**WHAT IS NEEDED:** Swap each "icon" for "symbol" in the listing below. Start at the line that has "The image size is (628, 213)." and stop at the end of the listing, keeping both ends, changing nothing else, and leaving the pictures out.

########

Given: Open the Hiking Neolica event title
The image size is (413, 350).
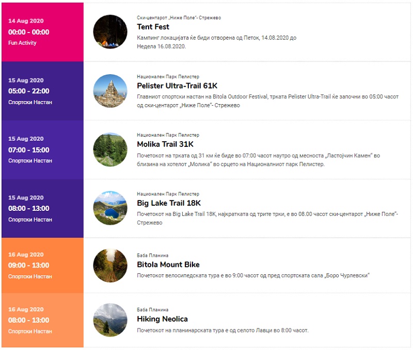Looking at the screenshot, I should click(162, 319).
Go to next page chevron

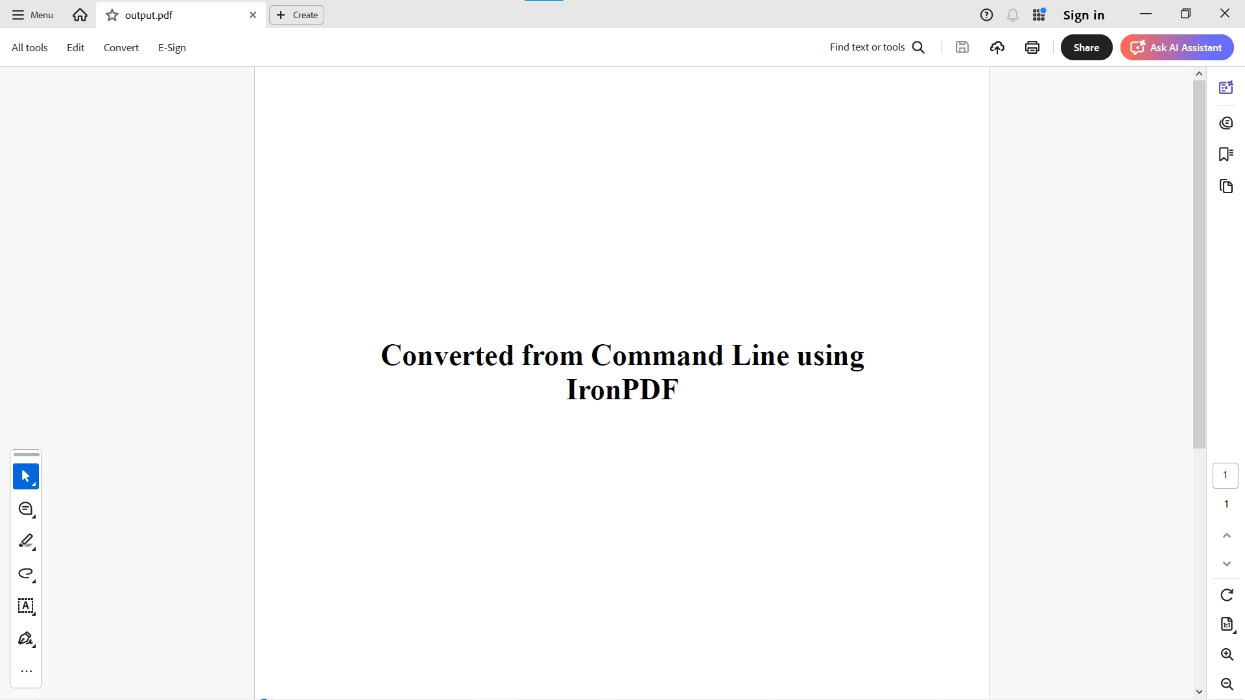click(x=1226, y=564)
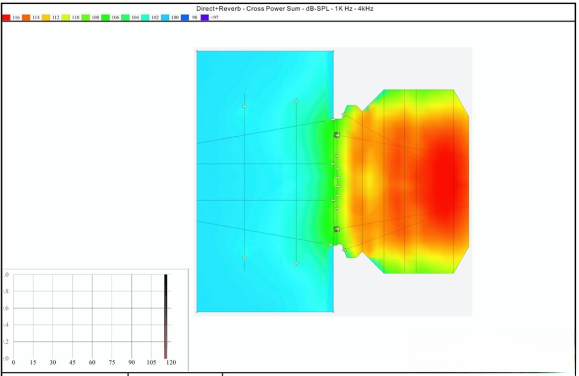Click the 100 dB light blue swatch

(165, 18)
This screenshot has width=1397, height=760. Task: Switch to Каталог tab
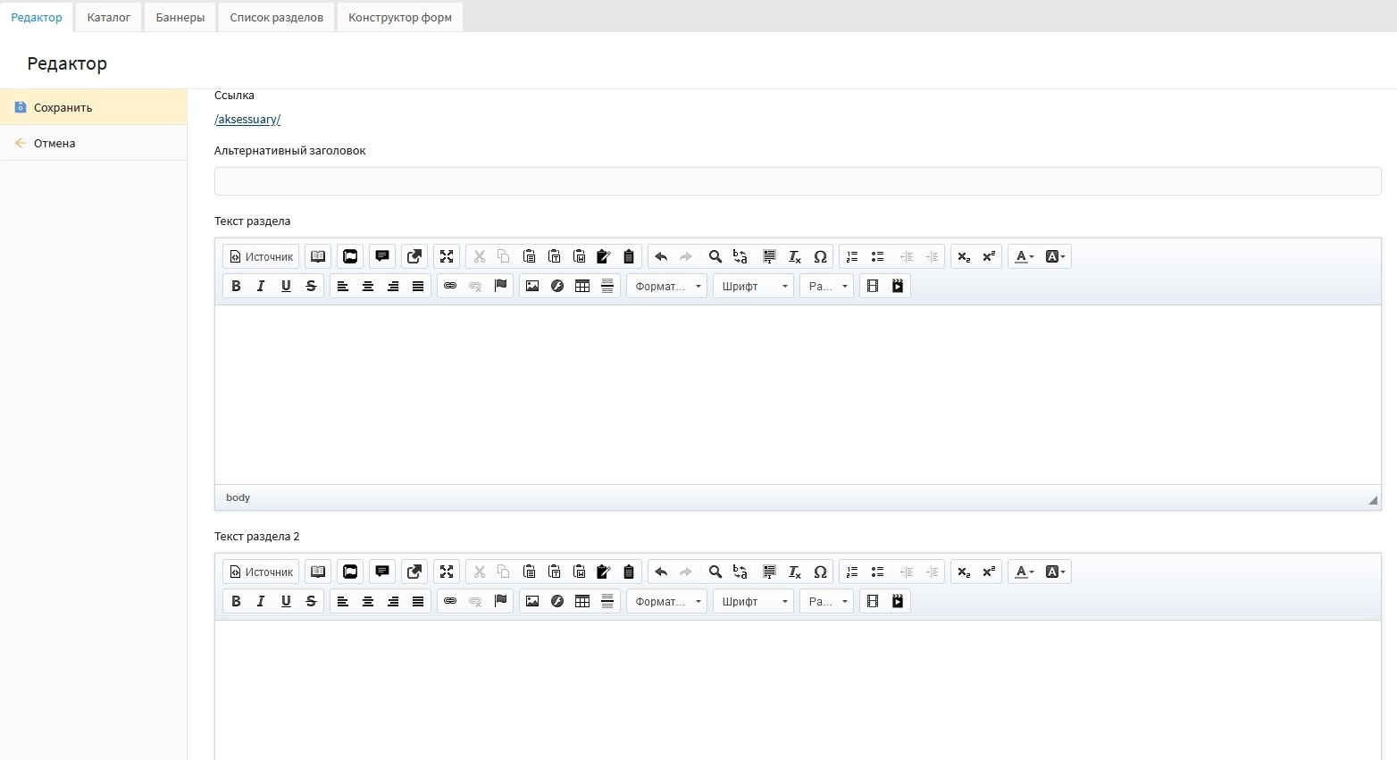[x=109, y=17]
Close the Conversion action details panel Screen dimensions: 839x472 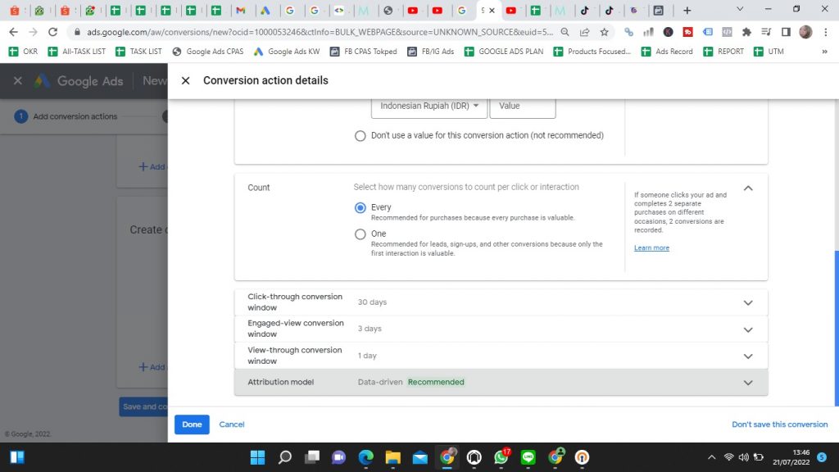(x=185, y=80)
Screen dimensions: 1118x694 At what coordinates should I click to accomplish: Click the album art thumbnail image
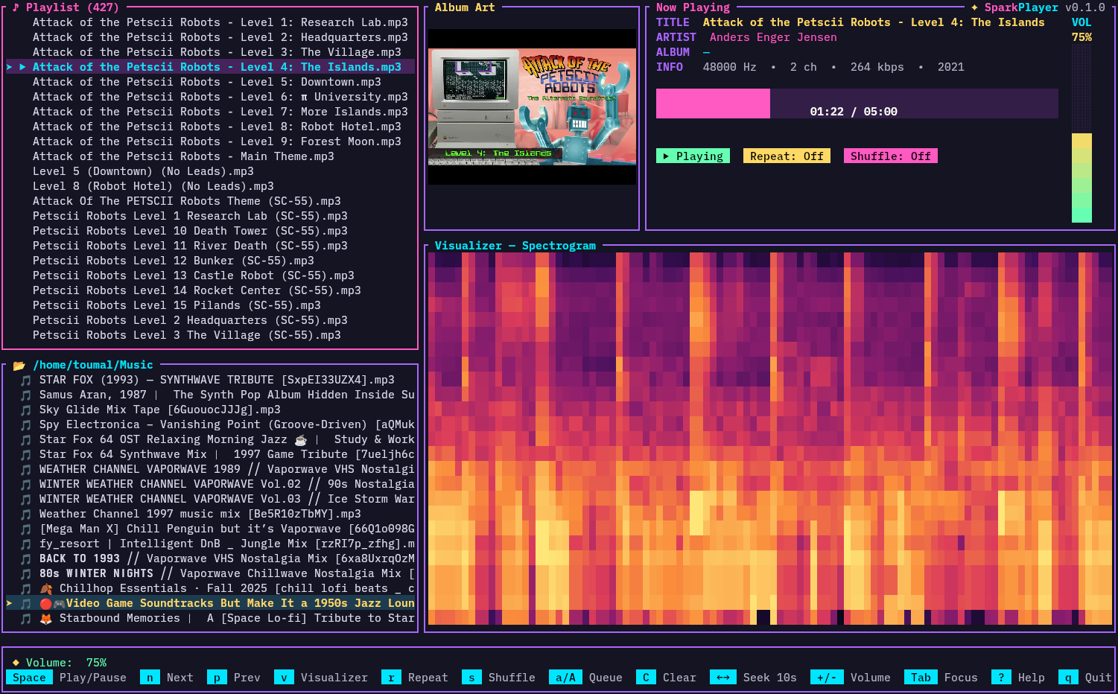click(532, 106)
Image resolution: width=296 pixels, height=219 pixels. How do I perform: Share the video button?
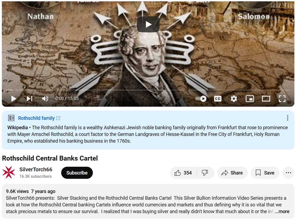pyautogui.click(x=232, y=173)
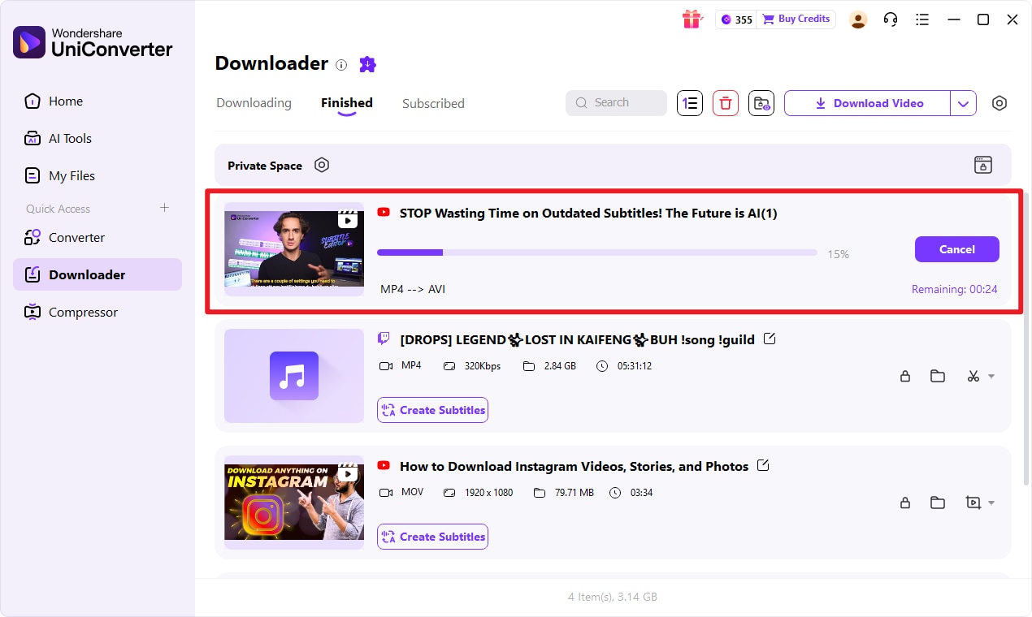Lock the LEGEND Kaifeng download item

point(905,376)
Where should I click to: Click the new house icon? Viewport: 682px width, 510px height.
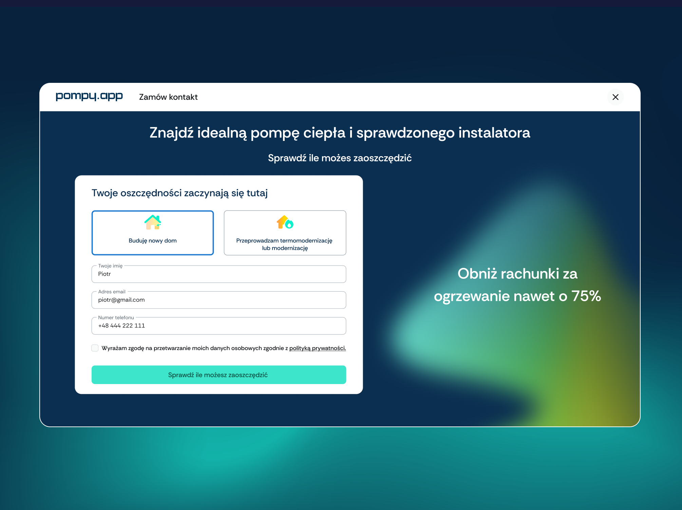tap(153, 222)
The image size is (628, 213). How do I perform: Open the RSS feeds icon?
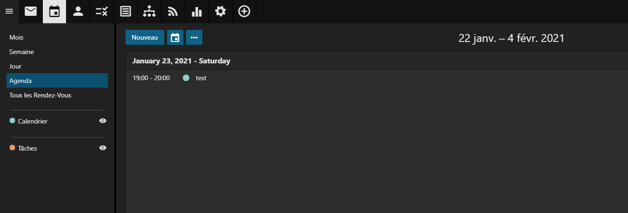point(173,12)
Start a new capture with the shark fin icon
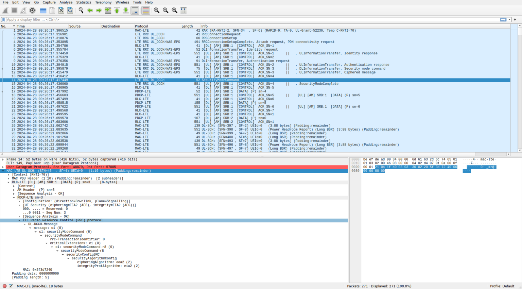522x289 pixels. (x=5, y=10)
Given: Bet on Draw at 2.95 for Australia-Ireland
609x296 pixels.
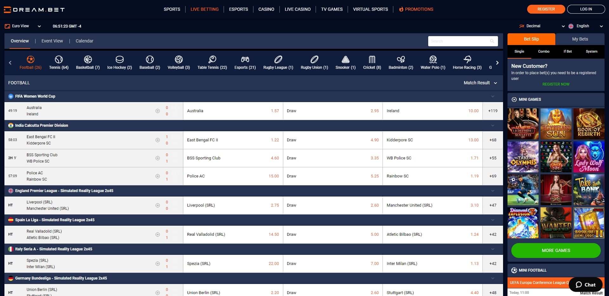Looking at the screenshot, I should 333,111.
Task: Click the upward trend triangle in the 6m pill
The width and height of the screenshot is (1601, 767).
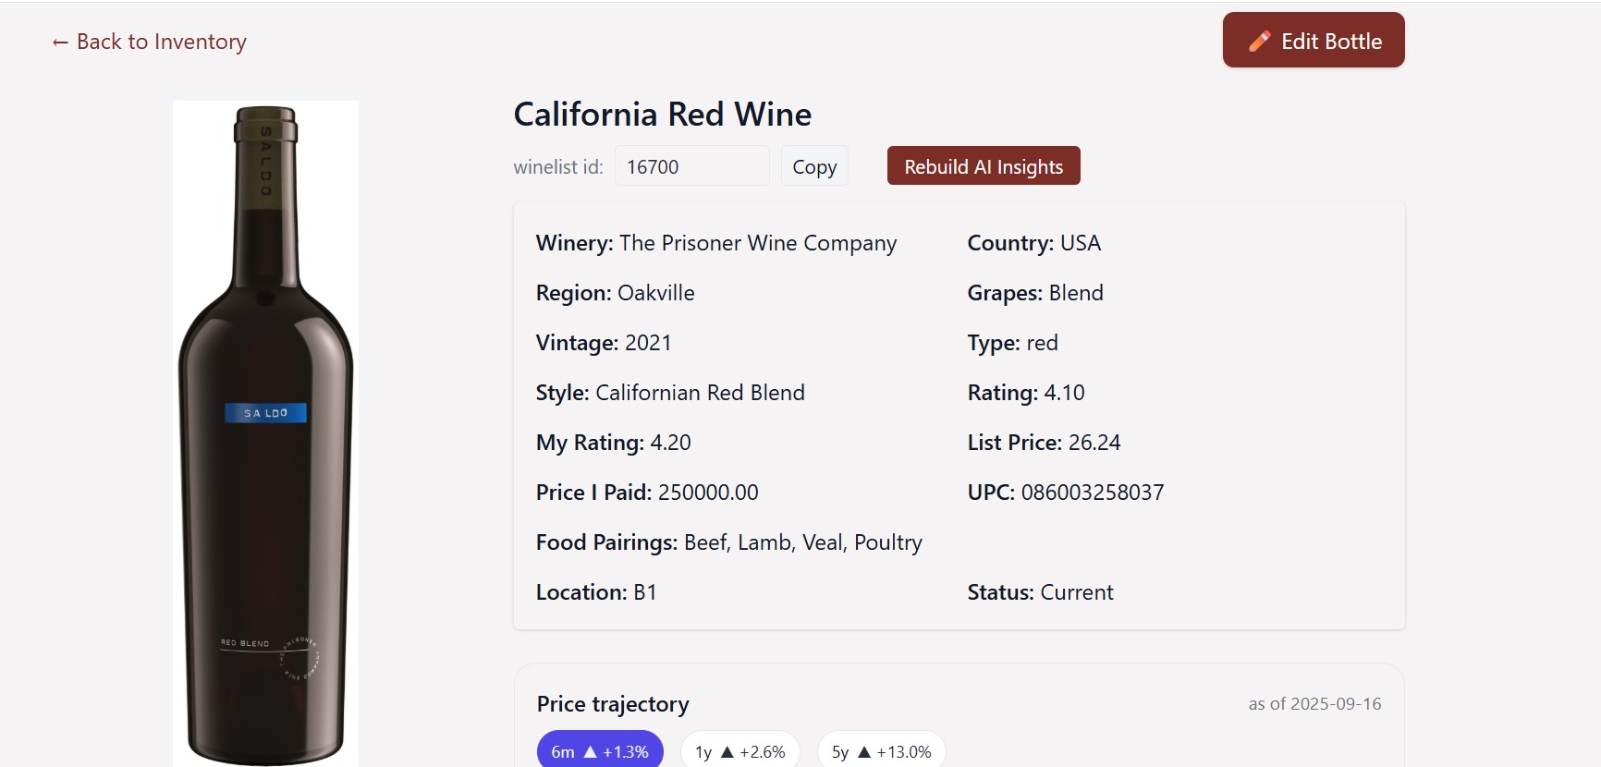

########

**OUTPUT BELOW:**
The image size is (628, 213). How do I perform: Open the RSS feeds symbol?
point(173,12)
Start a new capture with the shark fin symbol
522x289 pixels. (x=5, y=10)
Given: Bet on Draw at 2.95 for Australia-Ireland
609x296 pixels.
Looking at the screenshot, I should 333,111.
Task: Click the upward trend triangle in the 6m pill
The width and height of the screenshot is (1601, 767).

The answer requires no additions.